### WORK TASK
Find the line with "This screenshot has width=1680, height=902." in the records below. Copy it and every line after it, up to and including the line with "Open the hamburger".

### RECORDED INFORMATION

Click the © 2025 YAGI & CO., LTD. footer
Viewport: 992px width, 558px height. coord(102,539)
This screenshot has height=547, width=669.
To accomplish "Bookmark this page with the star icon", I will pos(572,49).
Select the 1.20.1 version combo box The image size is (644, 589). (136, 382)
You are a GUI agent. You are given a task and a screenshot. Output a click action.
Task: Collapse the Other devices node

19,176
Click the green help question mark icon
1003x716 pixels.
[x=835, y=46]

==

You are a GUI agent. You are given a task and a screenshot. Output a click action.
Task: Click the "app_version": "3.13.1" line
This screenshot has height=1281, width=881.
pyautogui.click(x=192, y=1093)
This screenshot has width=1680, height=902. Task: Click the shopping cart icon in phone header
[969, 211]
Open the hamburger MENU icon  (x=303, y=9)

### TASK SOLUTION
This screenshot has width=1680, height=902. Task: Click the shopping cart icon in phone header
[969, 211]
Open the hamburger MENU icon  (x=303, y=9)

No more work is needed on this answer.